Dr Eric Leroy : Du côté des traitements dits "curatifs", les chercheurs ont déjà mis au point le sérum « ZMapp ». C'est un cocktail de trois anticorps monoclonaux qui sont dérivés d'un seul clone, et spécifiquement dirigés contre certaines protéines du virus Ebola. Ce cocktail s'est montré efficace dans deux séries d'expérimentation. D'abord à 100 % efficace lorsqu"il est injecté une heure après l'infection. Mais dans le cadre d'une épidémie c'est très très compliqué de mettre en pratique cela. Car dans cette maladie, la période d'incabution est de plusieurs jours, on ne peut donc pas savoir à 1h près à quel moment la personne a été infectée.
Ensuite, l'équipe de chercheurs allemande en charge des tests a fait une 2ème série d'expérimentation où ils ont injecté une nouvelle fois ce sérum à des macaques dans des conditions différentes. Cette fois-ci jusqu'à deux jours après l'infection. Résultat, ils ont eu quatre primates sur six qui ont survécu, donc 60 % de réussite.
En désespoir de cause et faute d'autre chose, ces chiffres ont convaincu l'OMS d'autoriser l'utilisation de traitements non homologués. Une autorisation encadrée toutefois car pour ce sérum, comme pour les autres traitements, il devra y avoir une demande des autorités politiques du pays touché, un consentement écrit de la personne qui va recevoir ce produit, et tous les tests devront être encadrés afin de recueillir un maximum d'informations sur les éventuels effets secondaires du traitement.
Comment fonctionne le TKM-Ebola, un autre traitement expérimental ?
Dr Eric Leroy : Le TKM-Ebola, de la société canadienne Tekmira, utilise la technique de « l'interférence par ARN ». Elle vise à rendre « silencieux » des gènes cibles en bloquant la production de protéines spécifiques. Un premier essai clinique chez des volontaires sains avait été stoppé en juillet par la FDA à cause d'effets secondaires, mais l'Agence américaine du médicament s'est ravisée devant l'urgence à trouver un traitement pour les populations vivant en Afrique de l'Ouest.

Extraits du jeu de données
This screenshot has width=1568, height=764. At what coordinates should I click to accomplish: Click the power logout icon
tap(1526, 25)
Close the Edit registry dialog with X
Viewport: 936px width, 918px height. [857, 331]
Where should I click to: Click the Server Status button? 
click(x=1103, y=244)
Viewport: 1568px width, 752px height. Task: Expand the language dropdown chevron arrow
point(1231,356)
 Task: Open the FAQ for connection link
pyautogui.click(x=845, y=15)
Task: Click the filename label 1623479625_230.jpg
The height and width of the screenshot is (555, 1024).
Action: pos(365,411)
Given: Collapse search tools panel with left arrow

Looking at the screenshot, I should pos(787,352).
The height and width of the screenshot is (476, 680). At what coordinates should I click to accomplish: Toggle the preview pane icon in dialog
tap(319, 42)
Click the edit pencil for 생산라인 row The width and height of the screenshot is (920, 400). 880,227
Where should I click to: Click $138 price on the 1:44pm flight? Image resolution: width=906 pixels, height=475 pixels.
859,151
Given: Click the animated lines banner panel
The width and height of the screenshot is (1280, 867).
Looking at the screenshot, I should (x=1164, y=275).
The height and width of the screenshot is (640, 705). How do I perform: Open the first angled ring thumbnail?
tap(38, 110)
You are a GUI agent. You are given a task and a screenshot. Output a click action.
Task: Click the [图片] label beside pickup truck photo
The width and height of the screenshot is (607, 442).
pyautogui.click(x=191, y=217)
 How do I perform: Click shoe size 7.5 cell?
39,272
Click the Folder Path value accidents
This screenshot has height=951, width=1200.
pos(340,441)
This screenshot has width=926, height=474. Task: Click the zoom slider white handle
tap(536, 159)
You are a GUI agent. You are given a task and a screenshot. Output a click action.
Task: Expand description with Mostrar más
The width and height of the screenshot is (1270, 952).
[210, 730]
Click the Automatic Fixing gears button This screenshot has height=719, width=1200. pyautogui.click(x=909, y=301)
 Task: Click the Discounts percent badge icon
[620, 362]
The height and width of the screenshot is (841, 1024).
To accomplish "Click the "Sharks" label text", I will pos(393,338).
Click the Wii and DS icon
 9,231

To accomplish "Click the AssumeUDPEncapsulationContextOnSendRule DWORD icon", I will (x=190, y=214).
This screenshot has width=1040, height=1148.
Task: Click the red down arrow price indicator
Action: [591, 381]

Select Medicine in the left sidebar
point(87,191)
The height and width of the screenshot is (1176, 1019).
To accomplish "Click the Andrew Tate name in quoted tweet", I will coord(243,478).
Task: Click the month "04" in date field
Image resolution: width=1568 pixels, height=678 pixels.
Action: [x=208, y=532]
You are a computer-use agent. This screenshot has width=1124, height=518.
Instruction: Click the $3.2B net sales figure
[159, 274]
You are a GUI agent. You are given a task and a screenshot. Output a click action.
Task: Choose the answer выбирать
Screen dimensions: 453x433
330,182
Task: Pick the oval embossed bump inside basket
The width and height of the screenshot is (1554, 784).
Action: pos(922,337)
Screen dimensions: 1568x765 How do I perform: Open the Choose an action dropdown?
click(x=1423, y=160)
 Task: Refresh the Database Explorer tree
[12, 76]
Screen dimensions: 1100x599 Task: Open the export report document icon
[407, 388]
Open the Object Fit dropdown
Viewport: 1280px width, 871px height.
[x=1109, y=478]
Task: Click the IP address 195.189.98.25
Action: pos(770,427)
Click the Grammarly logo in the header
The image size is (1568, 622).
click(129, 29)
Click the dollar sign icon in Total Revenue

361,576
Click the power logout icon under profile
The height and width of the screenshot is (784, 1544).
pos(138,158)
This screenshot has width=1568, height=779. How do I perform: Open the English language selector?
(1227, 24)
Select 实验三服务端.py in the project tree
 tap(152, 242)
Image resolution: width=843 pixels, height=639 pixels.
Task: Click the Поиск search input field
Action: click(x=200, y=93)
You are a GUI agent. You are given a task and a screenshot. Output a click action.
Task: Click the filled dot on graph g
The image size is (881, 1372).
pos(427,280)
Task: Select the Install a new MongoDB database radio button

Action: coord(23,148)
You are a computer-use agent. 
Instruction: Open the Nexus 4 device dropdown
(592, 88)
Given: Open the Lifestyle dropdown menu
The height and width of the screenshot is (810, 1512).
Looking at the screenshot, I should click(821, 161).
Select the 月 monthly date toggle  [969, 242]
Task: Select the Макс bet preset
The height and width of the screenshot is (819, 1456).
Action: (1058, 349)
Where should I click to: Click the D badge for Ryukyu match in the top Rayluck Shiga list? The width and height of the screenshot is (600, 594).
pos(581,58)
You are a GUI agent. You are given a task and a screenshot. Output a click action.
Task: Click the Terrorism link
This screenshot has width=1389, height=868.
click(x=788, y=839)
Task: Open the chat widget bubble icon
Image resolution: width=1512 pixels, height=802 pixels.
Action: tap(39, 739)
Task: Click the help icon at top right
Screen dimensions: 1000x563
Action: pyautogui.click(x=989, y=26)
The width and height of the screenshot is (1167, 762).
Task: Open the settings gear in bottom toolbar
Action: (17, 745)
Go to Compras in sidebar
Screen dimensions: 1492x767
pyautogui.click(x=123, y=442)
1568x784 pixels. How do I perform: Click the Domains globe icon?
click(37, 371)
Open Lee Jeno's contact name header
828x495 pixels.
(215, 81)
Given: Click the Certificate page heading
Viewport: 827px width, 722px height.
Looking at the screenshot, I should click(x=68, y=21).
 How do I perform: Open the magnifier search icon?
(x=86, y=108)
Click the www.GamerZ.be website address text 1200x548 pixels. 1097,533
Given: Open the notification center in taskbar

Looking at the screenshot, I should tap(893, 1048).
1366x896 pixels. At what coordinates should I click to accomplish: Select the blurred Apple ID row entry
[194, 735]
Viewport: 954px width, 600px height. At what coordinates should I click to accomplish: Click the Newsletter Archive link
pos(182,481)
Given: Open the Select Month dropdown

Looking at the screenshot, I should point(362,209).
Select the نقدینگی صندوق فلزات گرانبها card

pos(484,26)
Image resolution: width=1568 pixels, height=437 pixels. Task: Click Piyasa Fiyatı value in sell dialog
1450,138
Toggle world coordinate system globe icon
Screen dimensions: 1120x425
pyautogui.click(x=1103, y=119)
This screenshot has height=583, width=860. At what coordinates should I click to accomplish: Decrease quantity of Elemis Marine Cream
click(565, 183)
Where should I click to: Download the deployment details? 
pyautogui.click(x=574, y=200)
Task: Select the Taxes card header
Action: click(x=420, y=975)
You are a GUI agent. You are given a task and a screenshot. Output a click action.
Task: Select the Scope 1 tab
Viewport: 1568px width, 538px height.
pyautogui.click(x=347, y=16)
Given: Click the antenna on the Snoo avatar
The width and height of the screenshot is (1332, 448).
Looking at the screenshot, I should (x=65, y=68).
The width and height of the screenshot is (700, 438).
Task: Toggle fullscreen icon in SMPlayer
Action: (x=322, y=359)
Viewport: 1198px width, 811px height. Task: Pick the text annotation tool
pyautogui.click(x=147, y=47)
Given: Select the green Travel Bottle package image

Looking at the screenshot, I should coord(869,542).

## Tâches à réaliser
a: D'après le texte sur les traitements expérimentaux contre Ebola, quelle société a mis au point le TKM-Ebola ?
b: Poursuivez le texte sur les traitements expérimentaux contre Ebola après sa dernière phrase.
Vous n'avez pas besoin des enregistrements.

## Corrigé de l'exercice
a: La société canadienne Tekmira.

b:
A ce titre, j'aimerais préciser que ce produit a été injecté à des volontaires juste pour savoir s'il avait des effets secondaires à l'administration. Il n'a jamais été administré à un volontaire infecté par le virus. On en est juste au stade de la notification des effets secondaires à l'administration de ce traitement.
On évoque aussi la piste du favipiravir, un traitement contre la grippe ?
Dr Eric Leroy : Comme les autres, c'est une piste intéressante. Le Favipiravir (T-705) de Toyama Chemical est un antiviral actif déjà connu pour combattre la grippe. Il agit contre une enzyme spécifique qui permet au virus Ebola de se multiplier. Mais avec ce produit là, on est très loin d'une homologation officielle et d'une efficacité comme il l'a déjà démontré pour la grippe ou pour d'autres virus.
Ce produit n'a même pas été testé chez le primate. Le seul test a été fait in vitro (sur des lignées cellulaires) et chez un modèle souris qu'on avait préalablement rendu déficientes en récepteur à interféron. Bref des souris "spéciales". Mais dans ces tests, les chercheurs ont noté une "efficacité". On est cependant encore très loin d'une expérimentation chez l'homme.
Enfin, êtes-vous confiant concernant les essais vaccinaux ?
Dr Eric Leroy : Le vaccin le plus prometteur est celui développé par un laboratoire américain qui utilise un recombinant. En fait c'est le virus animal de la stomatite vésiculeuse qui sert de vecteur. A l'intérieur, on a fait s'exprimer des protéines du virus Ebola. Ce n'est pas du tout un vaccin classique de virus inactivé ou tué. Mais c'est un autre virus à l'intérieur duquel on a incorporé les fragments du génome du virus Ebola qui expriment une protéine, celle dite "de surface". Et là les expérimentations menées "in vitro" ou chez le macaques se sont révélées très très encourageantes.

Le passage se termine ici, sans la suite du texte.